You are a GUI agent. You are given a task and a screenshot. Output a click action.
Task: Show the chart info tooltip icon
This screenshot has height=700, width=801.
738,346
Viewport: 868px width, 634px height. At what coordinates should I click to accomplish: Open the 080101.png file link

+--

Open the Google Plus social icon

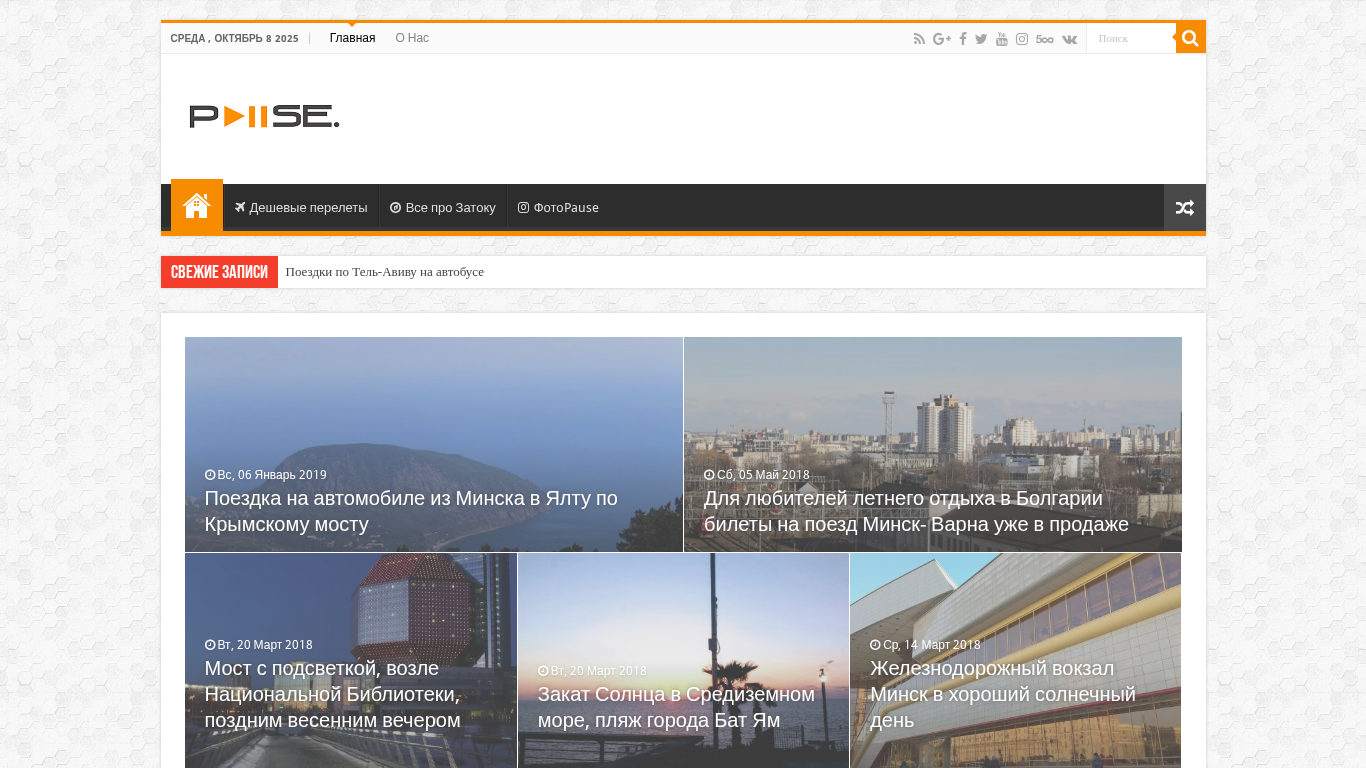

+--

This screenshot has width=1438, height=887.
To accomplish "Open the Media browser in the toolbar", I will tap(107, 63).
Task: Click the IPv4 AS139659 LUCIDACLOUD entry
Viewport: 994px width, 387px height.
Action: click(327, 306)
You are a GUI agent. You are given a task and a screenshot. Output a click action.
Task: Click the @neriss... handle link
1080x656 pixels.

+--

● **Task statement**:
Return only the part of the records above that opens with the line containing "This screenshot has width=1438, height=887." and closes with the line containing "1080x656 pixels.", ends included.

● **Task result**:
This screenshot has width=1438, height=887.
To accomplish "Open the Media browser in the toolbar", I will tap(107, 63).
Task: Click the IPv4 AS139659 LUCIDACLOUD entry
Viewport: 994px width, 387px height.
Action: click(327, 306)
You are a GUI agent. You are given a task and a screenshot. Output a click action.
Task: Click the @neriss... handle link
1080x656 pixels.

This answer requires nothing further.